Но такова жизнь! — И с этими словами он ушел.

«Мог бы, по крайней мере, хоть дождаться ответа! — подумал Сабуро. — Но видно, его бесчувственное сердце не способно хранить память прошлого». И он пошел в женские покои и сообщил сестре слова куродо.

Саннокими была бы рада, если бы куродо заглянул к ней хоть на самое короткое время.

«Зачем он послал мне эту весть? Какая жестокость!» — с горечью думала она.

Ответ явно посылать было ни к чему.

После того как была прочтена вся Сутра лотоса, Митиери устроил богатый пир по случаю окончания поста и начал собираться домой. Его стали упрашивать побыть еще денек-другой.

— Нет, из-за нас теснота в доме, да и дети мои вас беспокоят. Я лучше как-нибудь снова навещу вас один, — сказал Митиери и, отклонив все просьбы, решил немедленно возвратиться со своей семьей в Сандзедоно.

Тюнагон не знал, как выразить свою благодарность. Роняя слезы, он говорил:

— Слов нет, чтение сутр — дело святое! Но мне лестно также, что столько знатных особ, начиная с государыни и Левого министра, пеклись о спасении моей души. Такая радость воистину способна продлить жизнь. Великая честь выпала мне, старику! Довольно было бы с меня, ничтожного, если бы и один раз прочли какую-нибудь сутру, а тут столько дней подряд молились ради моего будущего, спасения…

Отикубо была на вершине счастья, и Митиери тоже радовался успеху задуманного дела. Тюнагон сказал еще:

— Есть у меня одна драгоценность, которую берег я в великой тайне от всех моих домашних. Как ни любил я зятя своего куродо в те годы, когда посещал он Саннокими, но и ему не отдал ее. Словно нарочно сберег для вас. Вот она, отдайте моему старшему внуку. — И с этими словами он достал из парчового мешочка великолепную флейту.

Старший внучек расцвел улыбкой и принял подарок с таким важным видом, словно был настоящим музыкантом. Видно было, что флейта очень ему понравилась.

Наконец, уже поздно вечером, Митиери отбыл с семьей в Сандзедоно. Он сказал своей жене:

— Тюнагон был безмерно счастлив. Подумай, чем бы нам еще порадовать старика?

***

Вскоре после этого торжества Левый министр сказал своему сыну:

— Уж очень я состарился годами. Тяжело мне, помимо своей гражданской службы, нести еще и службу в гвардии, она подходит только для человека в расцвете сил. — И передал Митиери свою военную должность начальника Левой гвардии.

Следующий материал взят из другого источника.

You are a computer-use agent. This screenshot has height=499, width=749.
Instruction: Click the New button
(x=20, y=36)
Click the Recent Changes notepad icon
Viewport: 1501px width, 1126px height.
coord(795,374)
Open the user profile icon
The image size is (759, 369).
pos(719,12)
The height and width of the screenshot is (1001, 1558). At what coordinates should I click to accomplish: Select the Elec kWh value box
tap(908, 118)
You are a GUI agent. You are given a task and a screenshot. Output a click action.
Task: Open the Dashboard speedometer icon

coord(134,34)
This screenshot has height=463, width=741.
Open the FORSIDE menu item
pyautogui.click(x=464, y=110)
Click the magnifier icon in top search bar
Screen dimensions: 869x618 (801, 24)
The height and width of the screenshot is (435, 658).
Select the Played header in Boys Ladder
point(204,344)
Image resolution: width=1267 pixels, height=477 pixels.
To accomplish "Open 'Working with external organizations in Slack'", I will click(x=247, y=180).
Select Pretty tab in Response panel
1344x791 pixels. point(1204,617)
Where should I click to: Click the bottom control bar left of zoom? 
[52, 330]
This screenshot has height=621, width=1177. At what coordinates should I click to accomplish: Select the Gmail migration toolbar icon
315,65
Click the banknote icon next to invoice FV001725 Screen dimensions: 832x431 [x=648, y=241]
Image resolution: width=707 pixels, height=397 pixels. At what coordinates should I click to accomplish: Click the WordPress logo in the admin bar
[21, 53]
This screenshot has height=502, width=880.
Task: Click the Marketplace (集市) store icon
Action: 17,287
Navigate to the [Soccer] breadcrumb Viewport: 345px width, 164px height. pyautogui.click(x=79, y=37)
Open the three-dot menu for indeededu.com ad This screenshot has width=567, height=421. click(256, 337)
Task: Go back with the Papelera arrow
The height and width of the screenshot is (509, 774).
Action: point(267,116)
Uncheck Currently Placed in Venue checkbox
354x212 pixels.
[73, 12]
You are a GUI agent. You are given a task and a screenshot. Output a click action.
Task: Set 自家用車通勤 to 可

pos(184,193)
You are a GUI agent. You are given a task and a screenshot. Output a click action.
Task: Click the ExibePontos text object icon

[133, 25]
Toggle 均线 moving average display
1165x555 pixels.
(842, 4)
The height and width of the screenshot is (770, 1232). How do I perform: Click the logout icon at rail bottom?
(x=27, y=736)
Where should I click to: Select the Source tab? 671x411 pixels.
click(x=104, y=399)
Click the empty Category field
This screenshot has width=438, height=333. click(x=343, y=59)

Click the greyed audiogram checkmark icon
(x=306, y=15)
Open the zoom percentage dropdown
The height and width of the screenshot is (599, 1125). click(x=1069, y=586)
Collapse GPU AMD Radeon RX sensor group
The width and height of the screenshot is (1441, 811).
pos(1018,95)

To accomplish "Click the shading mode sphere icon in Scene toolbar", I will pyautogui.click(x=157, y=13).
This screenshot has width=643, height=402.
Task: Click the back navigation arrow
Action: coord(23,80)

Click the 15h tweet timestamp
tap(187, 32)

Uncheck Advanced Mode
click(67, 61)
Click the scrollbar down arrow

Кто посмел бы воспрепятствовать этому в правлении государя, исполненного благосклонности к Митиери и всем его родным?

Тюнагон всей душой радовался блистательным успехам своего зятя, но в то же время заметно было, что он угасает, и не от какого-нибудь тяжелого недуга, а от старости. Наконец тюнагон слег в постель. Отикубо глубоко опечалилась. Настало время, когда она могла порадовать старика отца, но увы! К чему все теперь?

«О, если б отец пожил еще немного! — думала она. — Я мечтала окружить его заботами, как подобает любящей дочери».

Услышав, что тюнагону в этом году должно исполниться семьдесят лет, Митиери сказал:

— Когда бы мы могли надеяться, что отец твой проживет на свете еще долгие годы и много раз встретит годовщину своего рождения, то было бы еще простительно отметить ее как обычно. Свет осудит нас за слишком частые торжества, но я все равно думаю пышно отпраздновать семидесятилетие твоего отца. Сколько раз я жестоко мучил его, а порадовал лишь один раз. Это камнем лежит на моей совести! А уж когда он умрет, то поздно будет сетовать на то, что не оказали ему должных почестей. Быть может, нам последний раз дано утешить старика, так сделаем же для этого все, что в наших силах. — И Митиери стал поспешно готовиться к новому торжеству.

Правители разных областей старались выполнить любое его желание, чтобы войти к нему в милость. Он повелел каждому из них прислать одну из вещей, потребных для празднества, и таким образом, не слишком их обременяя, без труда собрал все нужное.